Strategy #3: Use digital engagement solutions
Jean Drouin, MD, MBA, CEO, and cofounder of the healthcare analytics firm Clarify Health Solutions, says payers and providers are facing the question: How do we create more effective and efficient care models that deliver the same or better outcomes at lower costs?
“The private physician will now make more if he or she steps the patient down as fast as possible,” Drouin says. “Longer stays means higher costs, and if costs are higher than allowed in that period, the physician will be penalized. In order to change the behavior, we need to be providing far more patient and physician level data so clinicians are able to make better choices and reward them for making those choices.”
A huge aspect of success in the transition to value, of course, is getting patients to engage in their own care. Digital solutions can help, says Drouin, noting that retailers have learned that roughly 50% to 60% of customers engage over the phone or web. The same percentage would likely do so with their physician or clinical team, making for a more timely, effective, and flexible communication channel, he says.

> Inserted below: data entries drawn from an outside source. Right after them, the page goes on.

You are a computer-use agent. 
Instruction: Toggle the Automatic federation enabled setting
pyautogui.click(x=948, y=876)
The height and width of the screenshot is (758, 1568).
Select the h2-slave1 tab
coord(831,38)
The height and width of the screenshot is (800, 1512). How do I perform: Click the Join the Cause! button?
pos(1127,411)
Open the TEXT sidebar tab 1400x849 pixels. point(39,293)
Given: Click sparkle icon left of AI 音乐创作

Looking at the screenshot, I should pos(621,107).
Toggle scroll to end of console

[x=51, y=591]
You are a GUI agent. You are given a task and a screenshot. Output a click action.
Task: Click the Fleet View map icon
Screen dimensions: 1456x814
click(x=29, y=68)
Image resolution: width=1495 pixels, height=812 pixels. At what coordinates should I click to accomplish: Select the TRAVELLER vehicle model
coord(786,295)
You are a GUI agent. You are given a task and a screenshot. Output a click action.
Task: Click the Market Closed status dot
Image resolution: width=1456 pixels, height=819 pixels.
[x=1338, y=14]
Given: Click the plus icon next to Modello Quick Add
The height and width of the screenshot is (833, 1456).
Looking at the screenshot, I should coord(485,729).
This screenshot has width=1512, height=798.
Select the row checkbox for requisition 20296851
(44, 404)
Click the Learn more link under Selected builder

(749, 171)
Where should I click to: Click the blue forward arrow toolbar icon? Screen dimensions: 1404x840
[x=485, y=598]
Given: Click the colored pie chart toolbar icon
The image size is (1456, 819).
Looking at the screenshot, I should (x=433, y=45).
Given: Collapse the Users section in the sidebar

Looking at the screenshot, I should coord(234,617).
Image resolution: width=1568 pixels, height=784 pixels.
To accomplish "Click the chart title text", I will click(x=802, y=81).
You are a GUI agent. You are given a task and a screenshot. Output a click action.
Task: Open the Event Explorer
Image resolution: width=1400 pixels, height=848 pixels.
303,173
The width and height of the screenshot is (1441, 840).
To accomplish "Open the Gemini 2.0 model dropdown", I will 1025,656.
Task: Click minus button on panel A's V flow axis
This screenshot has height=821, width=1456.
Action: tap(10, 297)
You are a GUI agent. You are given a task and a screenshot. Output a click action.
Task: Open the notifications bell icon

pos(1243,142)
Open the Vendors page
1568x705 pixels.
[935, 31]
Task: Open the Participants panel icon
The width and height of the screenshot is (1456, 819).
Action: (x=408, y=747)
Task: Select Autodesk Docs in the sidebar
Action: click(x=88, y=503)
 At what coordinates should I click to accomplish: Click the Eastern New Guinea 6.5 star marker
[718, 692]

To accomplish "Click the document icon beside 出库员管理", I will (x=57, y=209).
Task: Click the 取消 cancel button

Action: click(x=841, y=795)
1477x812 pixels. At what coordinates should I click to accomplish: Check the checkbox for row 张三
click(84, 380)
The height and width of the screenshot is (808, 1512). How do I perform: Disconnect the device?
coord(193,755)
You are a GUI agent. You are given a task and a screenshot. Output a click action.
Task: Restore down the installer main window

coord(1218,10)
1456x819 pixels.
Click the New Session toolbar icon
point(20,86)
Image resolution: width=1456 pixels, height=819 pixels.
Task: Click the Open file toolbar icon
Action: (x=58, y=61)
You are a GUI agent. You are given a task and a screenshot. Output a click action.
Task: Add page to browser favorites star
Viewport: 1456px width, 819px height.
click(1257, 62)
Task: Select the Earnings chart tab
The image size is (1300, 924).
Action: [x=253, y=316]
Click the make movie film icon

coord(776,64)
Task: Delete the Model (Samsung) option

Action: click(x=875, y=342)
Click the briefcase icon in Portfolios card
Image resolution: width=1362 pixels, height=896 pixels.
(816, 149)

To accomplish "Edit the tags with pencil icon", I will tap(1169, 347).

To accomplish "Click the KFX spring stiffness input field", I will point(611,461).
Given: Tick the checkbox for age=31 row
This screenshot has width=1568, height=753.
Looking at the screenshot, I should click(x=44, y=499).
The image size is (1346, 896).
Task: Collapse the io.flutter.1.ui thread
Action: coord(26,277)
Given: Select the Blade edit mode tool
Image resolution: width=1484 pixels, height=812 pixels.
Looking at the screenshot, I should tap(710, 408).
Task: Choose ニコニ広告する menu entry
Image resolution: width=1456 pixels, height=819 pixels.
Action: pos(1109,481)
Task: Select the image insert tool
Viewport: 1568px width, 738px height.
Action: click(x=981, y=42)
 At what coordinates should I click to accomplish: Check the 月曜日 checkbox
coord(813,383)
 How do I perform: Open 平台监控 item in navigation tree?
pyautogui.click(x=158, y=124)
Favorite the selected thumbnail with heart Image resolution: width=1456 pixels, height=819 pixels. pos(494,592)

Digital solutions can also extend the reach of the clinical team and improve outcomes on a larger scale. For example, data surveillance methods (such as remote health monitoring) can trigger alerts when a diabetic patient’s sugar is out of range. A member of the clinical team can then coach the patient over the phone or ask them to come to come in for a visit.
“Just in the way there is air traffic control to help route a plane to go around a storm, we need the same sort of concept around care traffic control. There is more than enough data out there that, if we were able to stitch it together and take it out of its silos, could create algorithms,” says Drouin.
Strategy #4: Open communication to let data flow
Mark Martin, director of payer and vendor services at Availity, says interactions between plans and providers have gone from bad to worse during the transition to value-based reimbursements. “The communication between health plans and providers is archaic, and for the most part that just leads to just bad communication back and forth,” he says.
Many providers and payers still communicate by letters and fax. In situations where a payer might have cost-saving data that could help drive costs down in a high-risk patient, this is not an efficient process.
Often, a health plan has useful information about high risk, high cost patients and the care they should be given, but they can’t get it into the hands of the care provider before or during the patient visit. Instead, they deal with the historic 60- to 90-day gap after the claim comes in, Martin says. “The existing model creates so much more additional work and bogs down the system. If you moved that communication to right before the patient came in, you eliminate a tremendous amount of overhead and you drive toward quality results.”
Martin says that even when there is a seamless process for data sharing between payer and provider, there needs to be a better way to prepare providers to accept the data.
“It’s not easy, and technology wise we’re getting to the point where data can be shared, and now we’re just dealing with humans,” Martin says. “We’re aligning around quality measurement that will force the issue, and we’re getting newer people in healthcare that are more tech savvy and communication-aware than historical folks. It’s not uncommon to have physician, PA, or care coordinator be far more tech savvy,” he says. He adds that knowing what form of communication is preferred by providers can help them operate more effectively.
Strategy #5: Outsource with purpose
Anand Natampalli, vice president of global business development for the business process management firm HGS, says outsourcing allows certain processes to be completed by outside experts—leaving health systems to focus on patient care.
Health systems have been hesitant to let this happen, but healthcare leadership is bringing in more executives from outside healthcare to meet the changing needs of the industry, he says. “What has happened is that the industry is full of legacy systems and grandfathered processes, and has been a closed environment that has not been open to change or flexible. Now, it’s rapidly evolving as a function of consumerism,” Natampalli says. “The key driver is that medical costs are going through the roof and everyone is trying to figure out how to bend the cost curve.”
By outsourcing various administrative tasks and processes, health systems can improve processes and save 25% to 30% on administrative costs, he adds.
Jay Deady, CEO at health IT company Recondo Technology, says many health systems should combine outsourcing with improved internal automation processes. For example, internal systems should be able to review a claim status early on and flag it if it is not being processed appropriately. This can reduce the cost to outsource these claims for further processing and help health systems and payers move claims through in a more streamlined manner.
“It reduces outsourcing fees or manual touches on claims touch ups by over 89% and allows more efficiency and increases yield,” Deady says. “We’re grabbing information about all claims early on and removing the need to write an outsourcing check for that. The ones that are not processing are put into work queues, and we cut the need for outsourcing related to claim status and reduce the claims that require human intervention by 80%.”
Reducing the number of claims that need human intervention also allows back-end workers more time to work on the more difficult claims, he adds. “While the claims submittal process has been automated for a long time, the follow-up and acceleration of claims that need work has been a very manual process and we are automating it.”
Rachael Zimlich is a writer in Columbia Station, Ohio.